Indeed, it’s hard to imagine what else Sanders could have envisioned for himself back then that he hasn’t already achieved. As the celebrated breakout star of the Oscar-winning film Moonlight, he has quickly become one of Hollywood’s most respected young talents, with a slate of promising projects on the horizon, including the lead role of Bigger Thomas in the coming adaptation of Richard Wright’s canonical novel Native Son, scheduled to premiere at Sundance in January. Set in Thirties Chicago, the book, often lauded as one of the most important of the twentieth century, examines racism and the confining consequences of poverty from Bigger’s perspective as a poor black man. After taking a job as a chauffeur for a wealthy white family, he accidentally kills the daughter after driving her home on his first night. Pursuit, incarceration, and punishment inevitably follow.

All vintage clothing from Palace Costume & Prop Company, Los Angeles.

Driven by Bigger’s vigorous internal monologue, Native Son was an instant bestseller upon its publication in 1940, forcing Americans to confront their country’s persistent and harmful racial divide. Nearly eighty years later, many of the same issues explored in the novel persist, as Sanders points out. Adapted by the Pulitzer winner Suzan-Lori Parks and directed by Rashid Johnson, the new film version has been updated to contemporary times to reflect the story’s timelessness. “Plot twist: This is actually taking place in modern-day America,” Sanders says. “Bigger is still the same and the story is still the same, but the Thirties were the Thirties and we’re now in 2018 so obviously Bigger has been shaped to be a different type of dude in response to the world that he lives in, but he is very much one and the same as the soul of the original character.”

Angered by a world that refuses to treat him fairly, Bigger is an intense and complicated character—Sanders calls him “delicate”— originally a deliberate exaggeration by Wright intended to provoke a white audience. “Rashid and I were very particular in how we were creating the character. We wanted to get him right,” Sanders explains. “He’s a human being and a lot of people in the world probably walk around with a similar mindset to Bigger. There’s two sides to him and you can play with that inner monologue that he walks around with that everyone around him is oblivious to. It was very complex, but a lot of fun.”
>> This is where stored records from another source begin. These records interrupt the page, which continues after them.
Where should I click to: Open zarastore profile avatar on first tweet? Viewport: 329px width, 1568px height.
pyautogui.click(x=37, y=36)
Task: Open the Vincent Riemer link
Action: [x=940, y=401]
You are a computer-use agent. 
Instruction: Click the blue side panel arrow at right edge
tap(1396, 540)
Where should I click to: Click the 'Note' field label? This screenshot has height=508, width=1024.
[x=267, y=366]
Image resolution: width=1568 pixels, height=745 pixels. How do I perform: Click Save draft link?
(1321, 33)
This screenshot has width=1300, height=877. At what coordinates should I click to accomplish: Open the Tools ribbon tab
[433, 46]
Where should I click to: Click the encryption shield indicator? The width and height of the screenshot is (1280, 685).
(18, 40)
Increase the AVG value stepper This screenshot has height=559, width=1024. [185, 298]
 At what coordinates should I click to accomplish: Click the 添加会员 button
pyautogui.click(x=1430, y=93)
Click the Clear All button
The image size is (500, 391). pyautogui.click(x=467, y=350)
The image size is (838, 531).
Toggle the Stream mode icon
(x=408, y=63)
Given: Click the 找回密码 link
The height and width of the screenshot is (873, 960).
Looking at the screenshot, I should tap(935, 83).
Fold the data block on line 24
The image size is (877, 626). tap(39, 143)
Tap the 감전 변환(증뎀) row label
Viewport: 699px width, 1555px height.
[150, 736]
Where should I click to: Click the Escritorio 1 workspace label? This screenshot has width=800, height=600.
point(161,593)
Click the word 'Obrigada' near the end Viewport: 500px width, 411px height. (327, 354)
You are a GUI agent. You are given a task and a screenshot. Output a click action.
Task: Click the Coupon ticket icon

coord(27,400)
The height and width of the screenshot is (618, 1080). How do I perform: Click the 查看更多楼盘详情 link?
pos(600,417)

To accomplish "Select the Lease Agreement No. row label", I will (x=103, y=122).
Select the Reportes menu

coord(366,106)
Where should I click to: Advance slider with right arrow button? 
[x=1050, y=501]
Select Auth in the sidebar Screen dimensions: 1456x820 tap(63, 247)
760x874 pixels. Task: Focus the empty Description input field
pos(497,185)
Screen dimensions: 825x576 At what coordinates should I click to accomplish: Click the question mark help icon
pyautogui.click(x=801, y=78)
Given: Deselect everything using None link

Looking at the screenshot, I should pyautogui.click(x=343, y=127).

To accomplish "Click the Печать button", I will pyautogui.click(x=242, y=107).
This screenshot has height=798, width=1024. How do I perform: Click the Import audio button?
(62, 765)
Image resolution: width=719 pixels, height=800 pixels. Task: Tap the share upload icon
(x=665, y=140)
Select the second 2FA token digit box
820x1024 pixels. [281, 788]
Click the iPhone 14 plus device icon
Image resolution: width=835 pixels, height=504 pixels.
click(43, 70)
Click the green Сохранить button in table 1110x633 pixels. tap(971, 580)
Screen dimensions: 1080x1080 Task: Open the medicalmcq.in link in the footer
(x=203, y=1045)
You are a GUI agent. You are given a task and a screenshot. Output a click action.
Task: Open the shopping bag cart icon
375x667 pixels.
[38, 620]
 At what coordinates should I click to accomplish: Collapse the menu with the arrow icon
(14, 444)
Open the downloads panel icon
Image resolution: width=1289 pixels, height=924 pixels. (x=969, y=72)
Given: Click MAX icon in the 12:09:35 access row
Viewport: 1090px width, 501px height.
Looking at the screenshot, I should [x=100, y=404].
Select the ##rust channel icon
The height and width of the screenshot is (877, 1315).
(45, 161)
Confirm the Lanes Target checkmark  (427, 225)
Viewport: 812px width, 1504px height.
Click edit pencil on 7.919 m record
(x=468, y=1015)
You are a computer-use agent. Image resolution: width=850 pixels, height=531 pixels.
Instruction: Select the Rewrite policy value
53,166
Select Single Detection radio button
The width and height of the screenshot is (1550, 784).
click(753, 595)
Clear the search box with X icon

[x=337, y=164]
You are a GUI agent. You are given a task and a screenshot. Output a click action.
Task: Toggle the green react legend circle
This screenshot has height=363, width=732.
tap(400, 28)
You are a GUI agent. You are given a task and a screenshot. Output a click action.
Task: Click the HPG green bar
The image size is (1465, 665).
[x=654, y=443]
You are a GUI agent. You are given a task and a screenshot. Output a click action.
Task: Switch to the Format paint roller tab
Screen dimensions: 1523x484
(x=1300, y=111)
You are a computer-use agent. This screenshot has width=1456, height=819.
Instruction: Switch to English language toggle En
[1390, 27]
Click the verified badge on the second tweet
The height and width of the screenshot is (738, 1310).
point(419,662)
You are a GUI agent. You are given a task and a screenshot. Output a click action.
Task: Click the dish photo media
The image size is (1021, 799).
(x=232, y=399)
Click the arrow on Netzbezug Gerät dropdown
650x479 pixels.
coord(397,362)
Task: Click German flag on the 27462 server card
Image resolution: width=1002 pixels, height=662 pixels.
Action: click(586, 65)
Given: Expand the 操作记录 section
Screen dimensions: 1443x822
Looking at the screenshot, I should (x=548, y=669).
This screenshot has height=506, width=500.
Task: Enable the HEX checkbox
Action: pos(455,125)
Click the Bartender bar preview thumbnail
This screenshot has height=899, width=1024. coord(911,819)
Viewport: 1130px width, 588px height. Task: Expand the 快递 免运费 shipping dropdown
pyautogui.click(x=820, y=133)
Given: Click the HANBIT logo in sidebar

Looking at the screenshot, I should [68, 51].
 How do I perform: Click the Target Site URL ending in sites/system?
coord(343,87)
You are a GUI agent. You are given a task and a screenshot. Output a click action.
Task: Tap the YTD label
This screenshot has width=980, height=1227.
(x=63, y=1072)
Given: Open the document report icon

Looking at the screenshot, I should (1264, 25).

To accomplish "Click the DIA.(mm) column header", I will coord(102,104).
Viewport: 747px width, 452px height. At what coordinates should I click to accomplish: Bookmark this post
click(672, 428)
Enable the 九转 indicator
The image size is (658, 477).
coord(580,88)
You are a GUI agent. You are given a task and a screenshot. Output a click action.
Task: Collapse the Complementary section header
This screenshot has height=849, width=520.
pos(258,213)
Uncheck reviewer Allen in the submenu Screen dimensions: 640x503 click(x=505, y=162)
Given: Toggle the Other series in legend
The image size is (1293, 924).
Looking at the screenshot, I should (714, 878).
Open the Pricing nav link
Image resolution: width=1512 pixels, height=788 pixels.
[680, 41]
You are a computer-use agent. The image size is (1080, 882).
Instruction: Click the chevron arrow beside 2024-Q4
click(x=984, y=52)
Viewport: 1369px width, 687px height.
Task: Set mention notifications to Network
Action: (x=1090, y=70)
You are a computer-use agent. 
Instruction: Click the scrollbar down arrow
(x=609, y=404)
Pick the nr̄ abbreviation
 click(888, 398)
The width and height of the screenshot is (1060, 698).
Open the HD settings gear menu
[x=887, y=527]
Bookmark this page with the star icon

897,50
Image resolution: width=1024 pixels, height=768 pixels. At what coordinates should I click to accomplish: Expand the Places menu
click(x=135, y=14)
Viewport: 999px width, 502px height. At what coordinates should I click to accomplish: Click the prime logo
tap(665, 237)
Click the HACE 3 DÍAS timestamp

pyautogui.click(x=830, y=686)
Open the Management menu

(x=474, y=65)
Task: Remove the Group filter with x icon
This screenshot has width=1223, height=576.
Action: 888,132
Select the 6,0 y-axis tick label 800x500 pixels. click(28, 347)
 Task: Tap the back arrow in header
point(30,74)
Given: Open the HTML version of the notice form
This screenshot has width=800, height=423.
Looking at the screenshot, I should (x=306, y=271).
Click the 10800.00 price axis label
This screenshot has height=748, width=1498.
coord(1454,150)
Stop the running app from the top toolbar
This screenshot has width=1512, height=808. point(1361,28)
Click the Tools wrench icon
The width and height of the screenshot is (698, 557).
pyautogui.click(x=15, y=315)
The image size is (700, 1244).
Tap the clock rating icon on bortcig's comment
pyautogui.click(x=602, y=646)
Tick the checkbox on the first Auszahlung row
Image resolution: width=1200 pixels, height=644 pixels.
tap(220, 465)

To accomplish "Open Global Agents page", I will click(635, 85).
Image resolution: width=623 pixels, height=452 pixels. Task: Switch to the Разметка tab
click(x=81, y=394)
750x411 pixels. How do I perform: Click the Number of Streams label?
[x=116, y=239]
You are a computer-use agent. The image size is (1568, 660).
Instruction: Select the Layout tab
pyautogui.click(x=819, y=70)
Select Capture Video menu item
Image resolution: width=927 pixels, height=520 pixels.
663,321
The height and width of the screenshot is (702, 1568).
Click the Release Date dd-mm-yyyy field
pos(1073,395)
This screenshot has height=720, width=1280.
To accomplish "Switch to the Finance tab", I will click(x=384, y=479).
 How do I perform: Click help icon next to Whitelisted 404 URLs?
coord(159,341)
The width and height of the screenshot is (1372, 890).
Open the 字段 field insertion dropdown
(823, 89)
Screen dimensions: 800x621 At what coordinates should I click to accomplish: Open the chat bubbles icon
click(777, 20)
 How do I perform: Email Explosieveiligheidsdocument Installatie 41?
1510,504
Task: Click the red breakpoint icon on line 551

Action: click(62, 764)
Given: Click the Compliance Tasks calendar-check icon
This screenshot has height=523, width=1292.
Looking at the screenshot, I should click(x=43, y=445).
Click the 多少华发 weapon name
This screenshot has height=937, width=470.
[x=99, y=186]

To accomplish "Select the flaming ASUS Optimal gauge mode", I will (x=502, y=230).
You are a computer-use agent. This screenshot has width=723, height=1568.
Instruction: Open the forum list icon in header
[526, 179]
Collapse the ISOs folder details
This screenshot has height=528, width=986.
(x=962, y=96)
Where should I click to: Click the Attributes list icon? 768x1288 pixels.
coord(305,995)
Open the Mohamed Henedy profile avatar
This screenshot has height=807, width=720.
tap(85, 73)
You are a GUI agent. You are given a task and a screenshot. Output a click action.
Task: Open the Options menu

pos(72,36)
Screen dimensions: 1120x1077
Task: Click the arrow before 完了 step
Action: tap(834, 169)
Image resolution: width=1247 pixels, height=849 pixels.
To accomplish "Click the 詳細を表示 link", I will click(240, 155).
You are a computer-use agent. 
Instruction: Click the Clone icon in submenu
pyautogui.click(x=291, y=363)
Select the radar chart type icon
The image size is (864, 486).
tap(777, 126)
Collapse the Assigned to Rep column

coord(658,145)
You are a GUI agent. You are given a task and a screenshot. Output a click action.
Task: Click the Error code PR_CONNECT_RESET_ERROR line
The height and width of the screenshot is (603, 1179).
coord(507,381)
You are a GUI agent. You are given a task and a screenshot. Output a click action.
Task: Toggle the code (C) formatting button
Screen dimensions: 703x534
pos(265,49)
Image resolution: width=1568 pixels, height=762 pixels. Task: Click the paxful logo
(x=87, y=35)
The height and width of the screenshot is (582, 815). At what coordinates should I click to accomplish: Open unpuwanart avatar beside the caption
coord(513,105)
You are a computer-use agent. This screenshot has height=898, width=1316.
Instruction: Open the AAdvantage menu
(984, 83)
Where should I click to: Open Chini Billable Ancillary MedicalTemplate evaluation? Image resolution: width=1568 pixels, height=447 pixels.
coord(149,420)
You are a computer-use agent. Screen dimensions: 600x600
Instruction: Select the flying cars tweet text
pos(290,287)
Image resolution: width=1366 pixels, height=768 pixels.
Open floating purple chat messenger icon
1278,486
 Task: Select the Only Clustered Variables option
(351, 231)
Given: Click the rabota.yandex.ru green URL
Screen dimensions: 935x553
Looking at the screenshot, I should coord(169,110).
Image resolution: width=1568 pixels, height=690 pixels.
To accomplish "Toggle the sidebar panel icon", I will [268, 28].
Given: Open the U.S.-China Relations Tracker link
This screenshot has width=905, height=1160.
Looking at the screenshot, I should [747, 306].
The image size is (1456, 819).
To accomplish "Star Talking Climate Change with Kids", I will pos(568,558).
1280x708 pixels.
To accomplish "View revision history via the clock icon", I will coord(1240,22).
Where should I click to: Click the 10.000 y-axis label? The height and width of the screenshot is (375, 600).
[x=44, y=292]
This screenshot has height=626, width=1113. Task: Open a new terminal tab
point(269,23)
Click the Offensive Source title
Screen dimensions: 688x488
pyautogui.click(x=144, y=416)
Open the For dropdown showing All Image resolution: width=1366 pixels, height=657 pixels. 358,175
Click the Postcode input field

All vintage clothing from Palace Costume & Prop Company, Los Angeles.

Brought forward to today, the details and circumstances of Native Son have changed, but the themes remain the same. Bigger’s confrontations with the police are inflected by the backdrop of repeated instances of brutality against African-Americans, and America continues to be a deeply divided country. “I think it’s right on time,” Sanders says of the new adaptation. “The relationship that we as black people have had in America still hasn’t really shifted that much. It’s progressing, but there’s still a lot of the same elephants in the room so it’s still very relatable. It’s the story of how systemic oppression, racism, and prejudice can shape you and shape your world.”

Sanders’s interest in exploring the black experience in America was formed early on. Growing up in the suburbs of Los Angeles, he joined the all-black, community-focused Amazing Grace Conservatory—Insecure’s Issa Rae is a fellow alum—as a budding child actor. “I thought that jumping in and out of character was really fun at a young age,” he recalls. “I didn’t really have a deep perception of it, but I did like the idea of putting on that costume. You just hang yourself up and take somebody else and put that personality type on.”

All vintage clothing from Palace Costume & Prop Company, Los Angeles.

He credits his time at AGC among “like-minded individuals who looked like me and had the same interests and the same ideas” for shaping him into the actor he has become today. “We live in a society where, as black people, we don’t get a lot of the same opportunities,” he says. “There aren’t a lot of programs that are geared just towards our community and I felt that it was important to have that sense of community while growing my art. Honestly, I don’t know where I would be without AGC.”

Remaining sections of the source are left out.